The Hive by Gill Hornby

9780316234795 THE HIVE by Gill Hornby


  It’s obvious enough this book isn’t “high art.” It ain’t winning any Nobel Prizes for Literature; it’s not gonna be quoted from or passed down to the next generation. Does that disqualify it from making your reading list? It shouldn’t.


The Hive could be most easily compared to the movie Mean Girls, starring Lilo, screenplay written by the brilliant Tina Fey. Hornby makes no excuses or pretensions about this – a dedication in the book of the book even gives credit to Rosalind Wiseman and her non-fiction guide to female social behaviors, Queen Bees and Wannabes, the book that, surprise, Fey also used as the inspiration for Mean Girls. Looking at the press release that came with the book, the first line  (I’m not joking here): “The Hive is Mean Girls for moms.” In bold like that, too, so you have to read it.


Not a mom? It’s cool, me neither. I’d have to argue that The Hive relates more to Fey herself and even her memoir, Bossypants than any film with Amanda Seyfried in a leading role. ((I could go on for awhile here about how strongly I’m convinced that Fey and my closer-in-age contemporary-idol Lena Dunham are The Perfect Examples of American Womanhood Today and how that means, yes, I am going to eat that third slice of pizza, and no, I would not rather have the Skinny Vanilla Latte or date that boring guy with more concrete life goals, but anyway, I’m doing a book review here (sort of), so if you want to hear more on that, message me later. ))


Anyway, what you need to know: The Hive is the novel parallel to Bossypants’ clever, insightful down to the last little detail of one woman eating four truffles while the others stopped at three, self-depreciating yet self-accepting style of the way women live today.


There’s a plot (it’s pretty loose) about an overly exclusively clique serving as a “fundraising for the school” group and the lives of individual members over the course of a rather dramatic school year.  The beauty of the novel isn’t in the way these woman all over the course of the story kick out the bitchy “Queen-Bee” character from her commandeering role as chair of the committee, or in the way Hornby ever-so-unsubtly relates the modern woman’s social groups to that of a beehive – these are actually the worst parts and the places were I skimmed through with shame, thinking, “Oh my God, I’m reading Mean Girls for Moms in public.”  The beauty of the novel comes as Hornby focuses on one of the moms and her individual struggles, which really, are everyone’s struggles.  The beauty is in awkward little scenes, like one in which all the women get out measuring tape, comparing the sizes of their post-children asses, yet getting silent and uncomfortable when the fattest in the room points out that yes, she is the fattest in the room.
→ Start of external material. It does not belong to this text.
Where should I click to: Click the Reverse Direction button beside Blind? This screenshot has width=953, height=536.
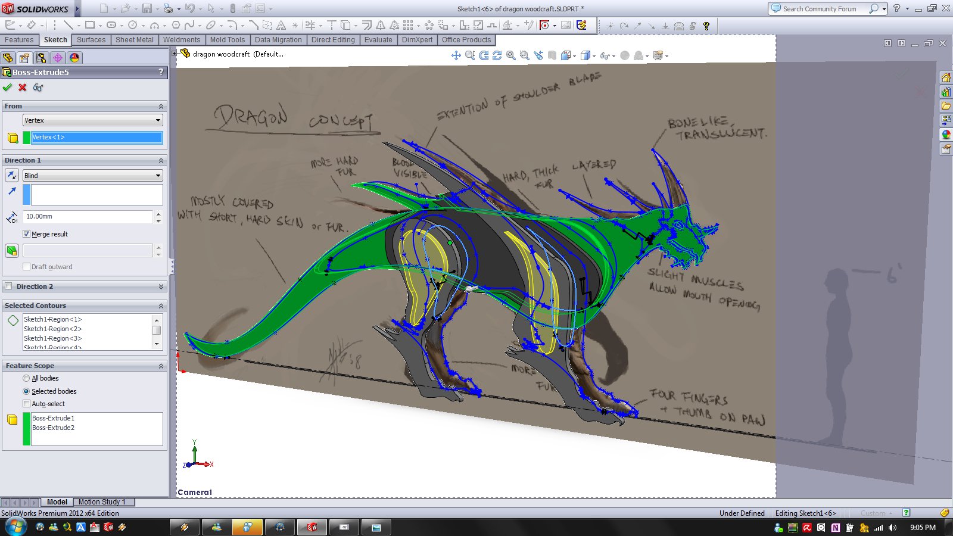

It’s better than the average marketed-to-today’s-woman novel – I’m thinking Confessions of a Shopaholic, Eat Pray Love, Bridgett Jones’ Diary, etc. (even though, if we’re being honest, those are not bad books and snobs should give them a chance). It has very little in common with the Clique books girls read in high school (if you have never seen those fake-Burberry covered “novels” with ambiguous photos of Blake Lively-esque girls on the cover, consider yourself lucky.) It has more in common with Jennifer Egan’s A Visit From the Goon Squad than a paperback flush.


What I’m saying is basically, fuck “high-art” for four or five hours, read something that will make you laugh and sigh with common understanding, and give this book a chance.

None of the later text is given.